Low Level View

Storage Technology

Persistent storage is:

  • Large, cheap, relatively slow, accessed in blocks.
  • Used for long-term storage of data.

Computational storage is:

  • Small, expensive, fast, accessed by byte/word.
  • Used for all analysis of data.

Comparison of Storage Devices

  RAM HDD SDD
Read latency ~1 micro ~10 milli ~50 micro
Write latency ~1 micro ~10 milli ~900 micro
Read unit byte block (e.g. 1 KB) byte
Writing byte write a block write on empty block

Aim of DBMS

Aims of storage management in DBMS:

  • Provide view of data as collection of pages/tuples.
  • Map from database objects (e.g. tables) to disk files.
  • Manage transfer of data to/from disk storage.
  • Use buffers to minimize disk/memory transfers.
  • Interpret loaded data as tuples/records.
  • Basis for file structures used by access methods.

Views of Data in Query Evaluation

Representing Database Objects During Query Execution

  • DB (handle on an authorized/opened database).
  • Rel (handle on an opened relation).
  • Page (memory buffer to hold contents of disk block).
  • Tuple (memory holding data values from one tuple).

Addressing in DBMSs:

  • PageID = FileID + Offset identifies a block of data.
    • Where Offset gives location of block within file.
  • TupleId = PageId + Index identifies a single tuple.
    • Where Index gives location of tuple within page.
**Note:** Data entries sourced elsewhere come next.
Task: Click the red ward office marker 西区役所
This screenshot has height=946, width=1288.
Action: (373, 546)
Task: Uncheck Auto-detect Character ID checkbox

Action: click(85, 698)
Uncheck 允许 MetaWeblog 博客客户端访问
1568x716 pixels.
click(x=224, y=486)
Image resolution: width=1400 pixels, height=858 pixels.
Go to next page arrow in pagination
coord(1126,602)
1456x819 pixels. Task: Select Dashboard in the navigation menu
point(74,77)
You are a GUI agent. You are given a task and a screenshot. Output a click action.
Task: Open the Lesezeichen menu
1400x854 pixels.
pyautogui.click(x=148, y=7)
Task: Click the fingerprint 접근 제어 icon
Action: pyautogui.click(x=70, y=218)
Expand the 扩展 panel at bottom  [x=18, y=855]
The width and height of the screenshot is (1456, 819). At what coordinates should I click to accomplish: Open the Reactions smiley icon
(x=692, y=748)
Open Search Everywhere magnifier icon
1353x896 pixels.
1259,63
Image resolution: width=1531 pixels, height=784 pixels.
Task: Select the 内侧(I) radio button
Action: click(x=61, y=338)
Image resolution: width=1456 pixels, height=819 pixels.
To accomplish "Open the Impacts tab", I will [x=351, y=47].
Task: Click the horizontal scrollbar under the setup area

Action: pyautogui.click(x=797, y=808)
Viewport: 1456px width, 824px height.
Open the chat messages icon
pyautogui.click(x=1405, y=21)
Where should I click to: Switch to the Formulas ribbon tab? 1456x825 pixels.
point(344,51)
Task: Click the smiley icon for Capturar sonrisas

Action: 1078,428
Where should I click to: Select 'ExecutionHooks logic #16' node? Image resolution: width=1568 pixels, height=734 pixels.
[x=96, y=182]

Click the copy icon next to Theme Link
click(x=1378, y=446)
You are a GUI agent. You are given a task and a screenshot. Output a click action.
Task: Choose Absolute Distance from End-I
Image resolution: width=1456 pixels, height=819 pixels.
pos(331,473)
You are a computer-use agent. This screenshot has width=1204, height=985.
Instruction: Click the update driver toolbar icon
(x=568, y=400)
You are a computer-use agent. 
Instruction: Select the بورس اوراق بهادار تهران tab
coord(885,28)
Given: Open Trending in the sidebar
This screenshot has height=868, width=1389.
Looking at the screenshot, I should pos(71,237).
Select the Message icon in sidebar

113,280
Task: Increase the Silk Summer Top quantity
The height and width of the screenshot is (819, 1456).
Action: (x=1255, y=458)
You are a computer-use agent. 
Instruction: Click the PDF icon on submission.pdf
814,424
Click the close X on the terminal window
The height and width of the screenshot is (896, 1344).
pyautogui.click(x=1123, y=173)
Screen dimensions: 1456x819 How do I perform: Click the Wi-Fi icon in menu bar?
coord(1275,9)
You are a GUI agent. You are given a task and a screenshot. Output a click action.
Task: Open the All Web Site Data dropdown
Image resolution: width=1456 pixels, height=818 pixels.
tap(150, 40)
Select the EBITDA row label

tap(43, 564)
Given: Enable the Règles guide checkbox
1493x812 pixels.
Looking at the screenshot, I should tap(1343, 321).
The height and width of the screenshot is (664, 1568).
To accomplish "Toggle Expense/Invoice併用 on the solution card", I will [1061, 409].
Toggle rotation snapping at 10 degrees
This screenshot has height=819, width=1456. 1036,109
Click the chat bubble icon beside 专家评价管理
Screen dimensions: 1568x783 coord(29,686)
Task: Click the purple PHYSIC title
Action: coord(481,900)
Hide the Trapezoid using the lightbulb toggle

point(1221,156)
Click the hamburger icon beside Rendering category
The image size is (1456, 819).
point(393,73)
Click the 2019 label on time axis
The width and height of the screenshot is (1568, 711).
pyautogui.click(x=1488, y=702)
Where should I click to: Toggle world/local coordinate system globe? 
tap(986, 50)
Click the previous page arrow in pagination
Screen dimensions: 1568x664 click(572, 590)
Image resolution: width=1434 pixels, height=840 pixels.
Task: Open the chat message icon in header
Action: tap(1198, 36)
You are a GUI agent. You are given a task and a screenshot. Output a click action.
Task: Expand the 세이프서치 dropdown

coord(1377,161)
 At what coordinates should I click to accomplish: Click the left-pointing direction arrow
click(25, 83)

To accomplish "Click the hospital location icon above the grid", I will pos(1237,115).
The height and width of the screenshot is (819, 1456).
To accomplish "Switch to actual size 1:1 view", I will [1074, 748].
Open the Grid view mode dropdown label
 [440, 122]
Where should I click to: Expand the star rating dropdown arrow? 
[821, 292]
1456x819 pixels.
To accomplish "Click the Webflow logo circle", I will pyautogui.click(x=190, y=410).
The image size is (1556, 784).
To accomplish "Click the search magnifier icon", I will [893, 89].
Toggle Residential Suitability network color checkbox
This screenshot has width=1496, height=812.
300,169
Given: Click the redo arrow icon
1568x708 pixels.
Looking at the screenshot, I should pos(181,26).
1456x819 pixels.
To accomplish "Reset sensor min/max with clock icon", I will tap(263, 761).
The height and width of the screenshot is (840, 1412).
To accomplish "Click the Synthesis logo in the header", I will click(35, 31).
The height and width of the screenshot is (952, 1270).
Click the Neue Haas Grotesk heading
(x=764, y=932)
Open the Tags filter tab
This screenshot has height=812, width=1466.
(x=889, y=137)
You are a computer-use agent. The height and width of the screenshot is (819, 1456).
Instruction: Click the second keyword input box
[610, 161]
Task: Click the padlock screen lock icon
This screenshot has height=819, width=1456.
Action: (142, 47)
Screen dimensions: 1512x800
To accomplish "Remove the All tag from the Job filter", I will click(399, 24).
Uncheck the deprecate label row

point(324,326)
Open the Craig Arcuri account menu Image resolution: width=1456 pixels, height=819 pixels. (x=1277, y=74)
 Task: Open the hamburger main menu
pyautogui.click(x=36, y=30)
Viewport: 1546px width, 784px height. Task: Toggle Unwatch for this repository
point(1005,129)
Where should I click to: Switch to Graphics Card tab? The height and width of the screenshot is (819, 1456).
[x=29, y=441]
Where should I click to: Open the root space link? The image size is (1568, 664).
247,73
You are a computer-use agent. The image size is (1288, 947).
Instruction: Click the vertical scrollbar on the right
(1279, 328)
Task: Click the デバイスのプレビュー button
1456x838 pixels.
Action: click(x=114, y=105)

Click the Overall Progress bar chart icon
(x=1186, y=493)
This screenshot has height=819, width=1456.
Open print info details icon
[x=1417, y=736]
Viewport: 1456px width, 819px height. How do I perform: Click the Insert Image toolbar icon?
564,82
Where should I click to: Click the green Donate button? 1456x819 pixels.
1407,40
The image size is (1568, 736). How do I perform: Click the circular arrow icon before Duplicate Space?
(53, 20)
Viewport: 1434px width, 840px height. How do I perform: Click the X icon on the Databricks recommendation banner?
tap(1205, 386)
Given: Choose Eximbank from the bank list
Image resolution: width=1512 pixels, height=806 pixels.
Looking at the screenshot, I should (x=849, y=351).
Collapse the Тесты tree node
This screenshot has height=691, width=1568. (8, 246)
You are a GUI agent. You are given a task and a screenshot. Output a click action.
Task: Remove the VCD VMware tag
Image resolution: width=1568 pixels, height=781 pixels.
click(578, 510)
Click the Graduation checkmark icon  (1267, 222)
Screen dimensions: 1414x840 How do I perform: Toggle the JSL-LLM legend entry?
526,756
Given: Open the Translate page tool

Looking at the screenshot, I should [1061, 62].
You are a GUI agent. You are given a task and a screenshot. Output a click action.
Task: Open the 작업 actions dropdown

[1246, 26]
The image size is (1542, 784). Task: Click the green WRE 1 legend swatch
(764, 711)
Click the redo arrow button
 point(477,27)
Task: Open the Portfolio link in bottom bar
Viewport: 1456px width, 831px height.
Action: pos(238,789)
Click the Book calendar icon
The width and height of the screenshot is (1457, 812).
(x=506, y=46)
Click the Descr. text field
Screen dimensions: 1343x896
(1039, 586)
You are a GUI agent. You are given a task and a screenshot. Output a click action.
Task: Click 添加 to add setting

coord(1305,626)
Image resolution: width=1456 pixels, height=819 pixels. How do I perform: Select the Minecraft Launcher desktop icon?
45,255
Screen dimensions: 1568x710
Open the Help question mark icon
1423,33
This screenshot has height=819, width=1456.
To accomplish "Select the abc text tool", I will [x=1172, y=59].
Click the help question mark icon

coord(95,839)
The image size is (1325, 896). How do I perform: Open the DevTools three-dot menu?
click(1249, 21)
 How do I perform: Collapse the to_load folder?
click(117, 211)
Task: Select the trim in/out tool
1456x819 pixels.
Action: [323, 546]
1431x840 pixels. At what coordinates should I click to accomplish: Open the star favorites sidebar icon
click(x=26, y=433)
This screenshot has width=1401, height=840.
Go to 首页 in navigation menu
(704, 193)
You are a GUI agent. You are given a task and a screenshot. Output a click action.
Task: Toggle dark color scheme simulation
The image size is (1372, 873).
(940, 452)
Topics In Storage Management

  • Disks and files.
    • Performance issues and organization of disk files.
  • Buffer management.
    • Using caching to improve DBMS system throughput.
  • Tuple/Page management.
    • How tuples are represented within disk pages.
  • DB Object Management (Catalog).
    • How tables/views/functions/types, etc are represented.

Cost Models

Important aspects in determining costs of DB operations:

  • Data is always transferred to/from disk as whole blocks (pages).
  • Cost of manipulating tuples in memory is negligible.
  • Overall cost determined primarily by #data-blocks read/written.

Complicating factors in determining costs:

  • Not all page accesses require disk access (buffer pool).
  • Tuples typically have variable size (tuples/page?).